*** EXTRAIT À LIRE ***

Reprenons notre premier exemple : ce noir est un individu unique, qui gagnera, ou non, à la course sur courte distance. Le racisme naît souvent de cette généralisation abusive.
Pourcentages Génétiques
A chaque nouvelle découverte sur le pourcentage d'origine génétique d'un comportement, un Albert Jacquard ou un autre se lève pour faire remarquer qu'on ne peut distinguer la part de l'inné de celle de l'acquis dans un comportement, de la même façon qu'on ne peut distinguer la part de chacun des cotés d'un rectangle dans sa superficie. Et pourtant on continue de lire que notre comportement est en moyenne à 50% d'origine génétique. Qu'est-ce-que ça signifie ?
Imaginez que vous calculiez la superficie d'un rectangle : cette superficie est dépendante de la longueur de chacun des deux cotés. Si un de ces cotés est le double de l'autre, peut-on alors dire qu'un coté explique 1/3 de la superficie, tandis que l'autre explique les deux tiers restant ? Non, ça ne signifie rien, et Jacquard a raison sur ce point : il ne répond pas à la question posée.

***

§ **CONSIGNE**:
Recopiez mot pour mot le passage de l'extrait sur l'inné et l'acquis qui commence à « Imaginez que vous » et se termine à « la question posée. ». La liste constitue un matériau indépendant de l'extrait sur l'inné et l'acquis.

*** DOCUMENTS D'ÉTUDE ***

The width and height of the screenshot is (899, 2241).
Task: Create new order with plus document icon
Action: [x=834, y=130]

***
*** DOCUMENTS D'ÉTUDE ***

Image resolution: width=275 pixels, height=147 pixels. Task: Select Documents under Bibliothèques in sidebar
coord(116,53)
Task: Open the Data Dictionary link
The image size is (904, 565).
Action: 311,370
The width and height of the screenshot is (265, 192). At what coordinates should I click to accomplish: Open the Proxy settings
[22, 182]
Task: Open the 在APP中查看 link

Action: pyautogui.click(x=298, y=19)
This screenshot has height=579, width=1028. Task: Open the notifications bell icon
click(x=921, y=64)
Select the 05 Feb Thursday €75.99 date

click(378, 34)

***

§ **CORRIGÉ DÉTAILLÉ**:
Imaginez que vous calculiez la superficie d'un rectangle : cette superficie est dépendante de la longueur de chacun des deux cotés. Si un de ces cotés est le double de l'autre, peut-on alors dire qu'un coté explique 1/3 de la superficie, tandis que l'autre explique les deux tiers restant ? Non, ça ne signifie rien, et Jacquard a raison sur ce point : il ne répond pas à la question posée.